* PROBLEM DETAILS: Substitute "color chip" for "color swatch" wherever it occurs in the saved entries below, changing nothing else, and rewrite every entry without including the pictures.

* Saved entries:

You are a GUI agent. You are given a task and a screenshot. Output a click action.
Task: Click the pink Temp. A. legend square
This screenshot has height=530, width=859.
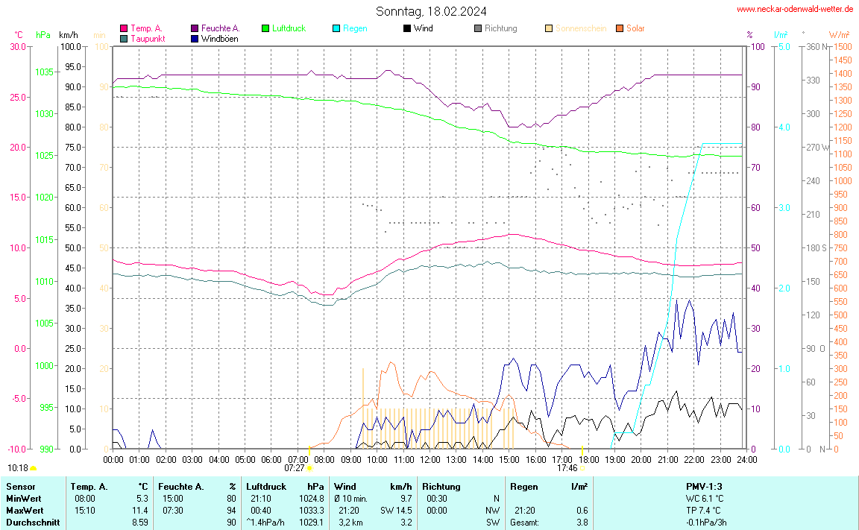[x=124, y=28]
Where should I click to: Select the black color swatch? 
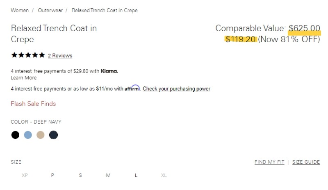15,135
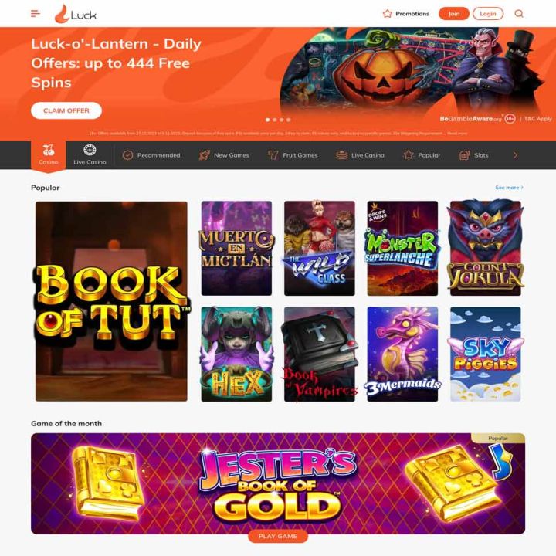Open the Promotions menu item
556x556 pixels.
click(x=406, y=14)
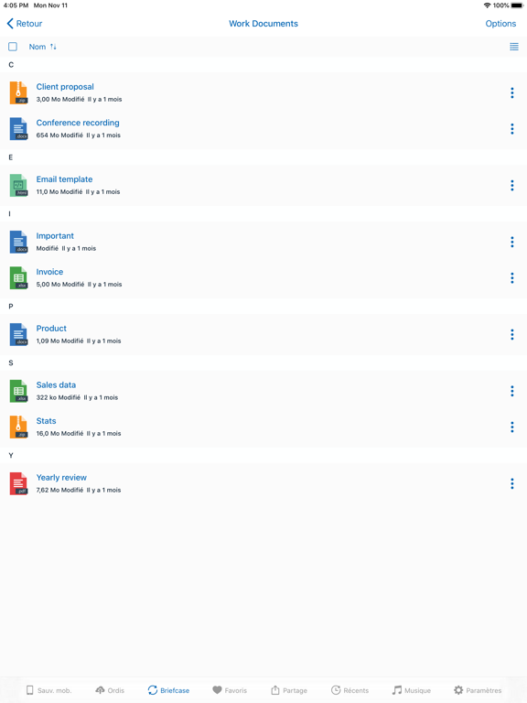Show more actions for Product file
This screenshot has height=703, width=527.
pos(512,334)
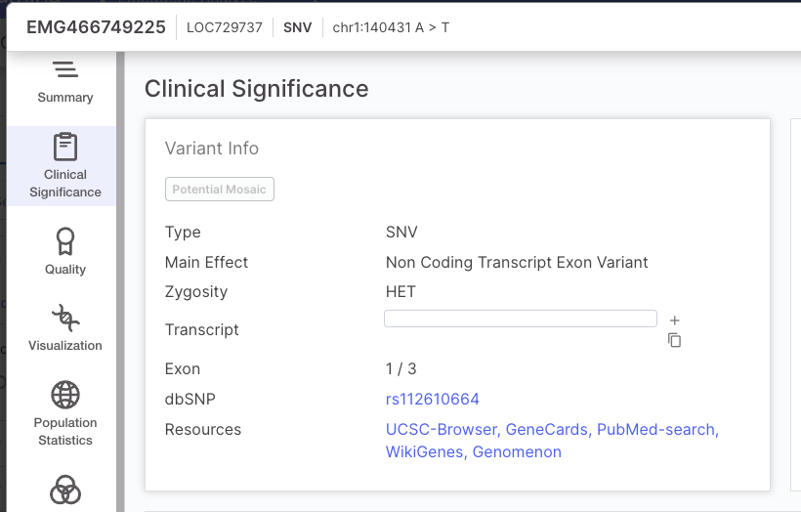
Task: Copy transcript using the copy icon
Action: coord(675,340)
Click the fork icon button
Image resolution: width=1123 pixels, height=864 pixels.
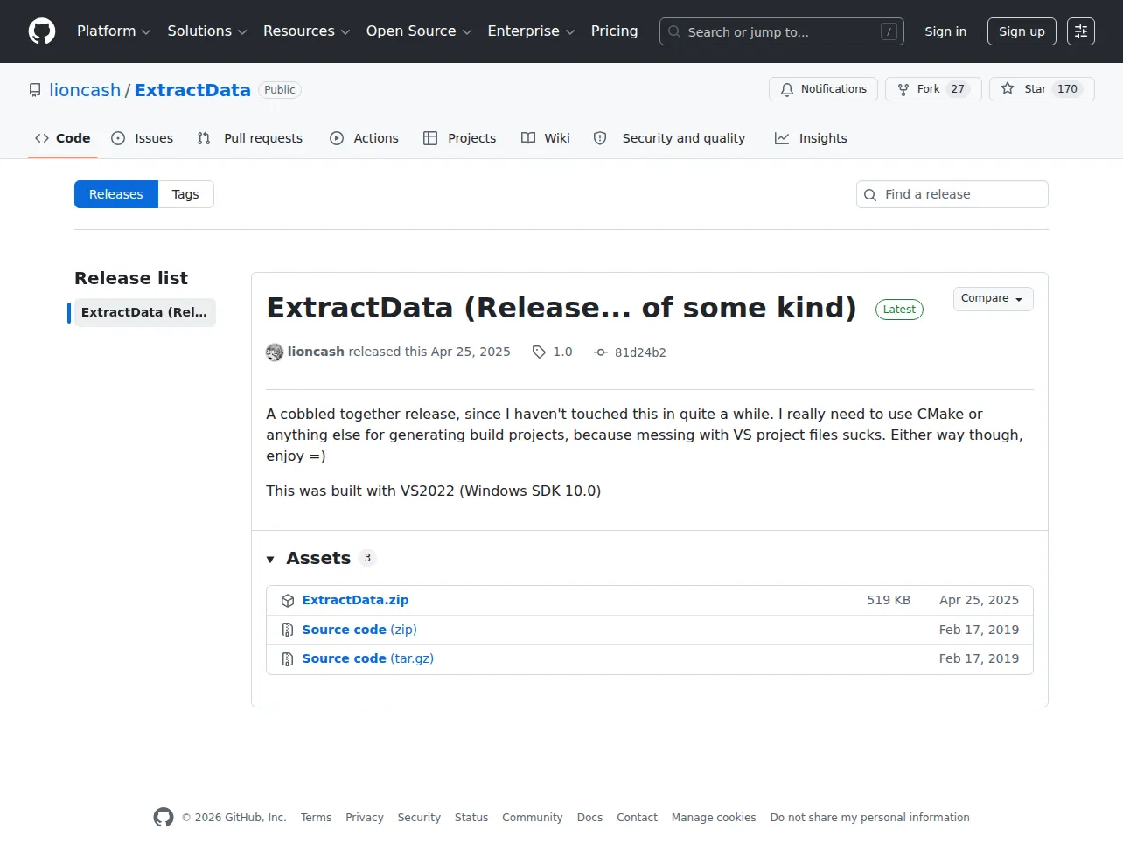coord(903,89)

* RESULT FOR THIS TASK:
You are a GUI agent. You are given a task and a screenshot. Output a click action.
Task: Click the pink Temp. A. legend square
This screenshot has height=530, width=859.
[x=124, y=28]
Where should I click to: Select the black color chip? 
15,135
Open the Promotions menu item
556x556 pixels.
click(x=406, y=14)
Show more actions for Product file
This screenshot has height=703, width=527.
pos(512,334)
Task: Copy transcript using the copy icon
Action: coord(675,340)
Click the fork icon button
Image resolution: width=1123 pixels, height=864 pixels.
coord(903,89)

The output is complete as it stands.